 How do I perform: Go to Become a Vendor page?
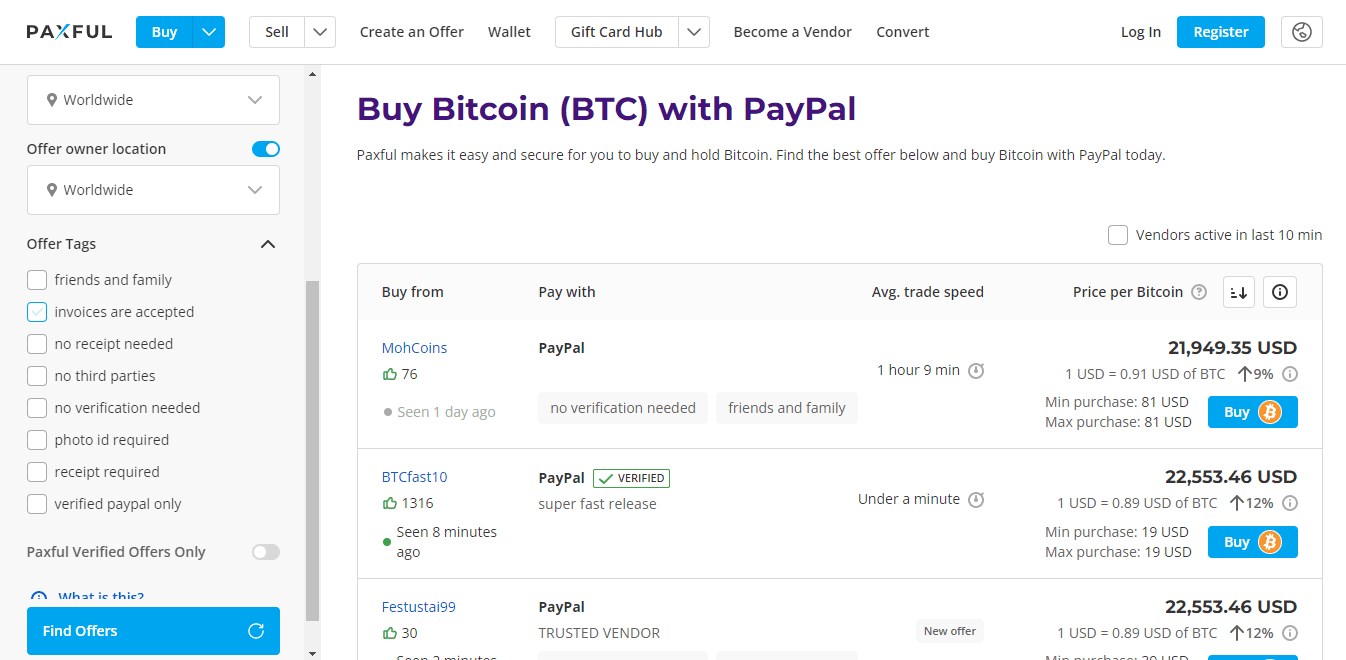pos(792,32)
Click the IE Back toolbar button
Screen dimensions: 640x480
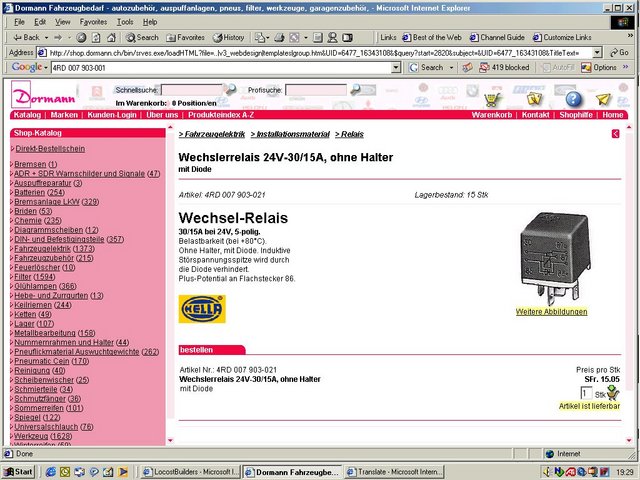point(27,37)
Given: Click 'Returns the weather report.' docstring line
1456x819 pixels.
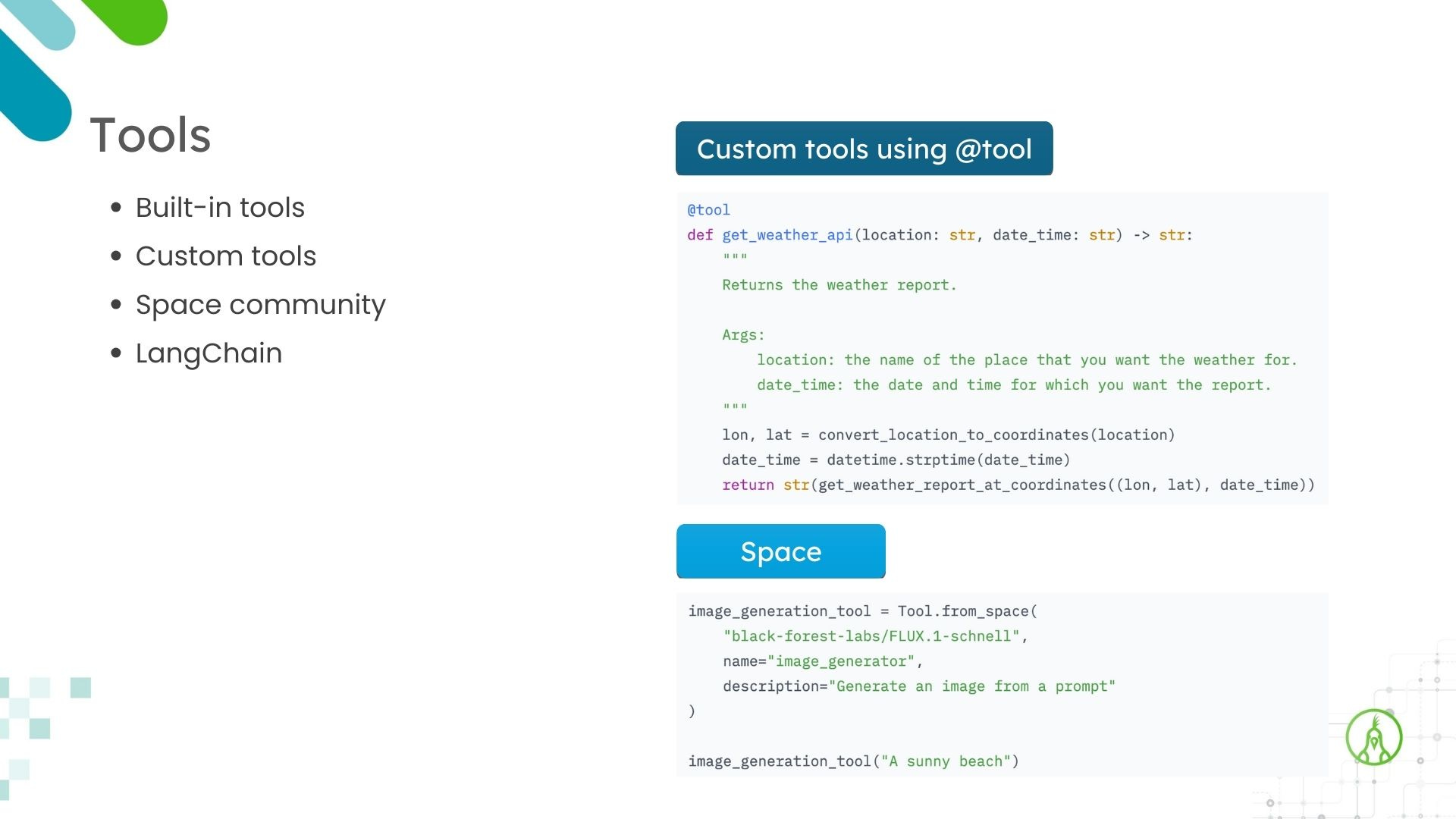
──────────
PROBLEM TO SOLVE -
Return every one of the rows above word for word, line by line, and leave out the pictures.

FINAL ANSWER -
 How do I perform: Go to Become a Vendor page?
pos(792,32)
Click the IE Back toolbar button
Screen dimensions: 640x480
point(27,37)
Given: Click 'Returns the weather report.' docstring line
1456x819 pixels.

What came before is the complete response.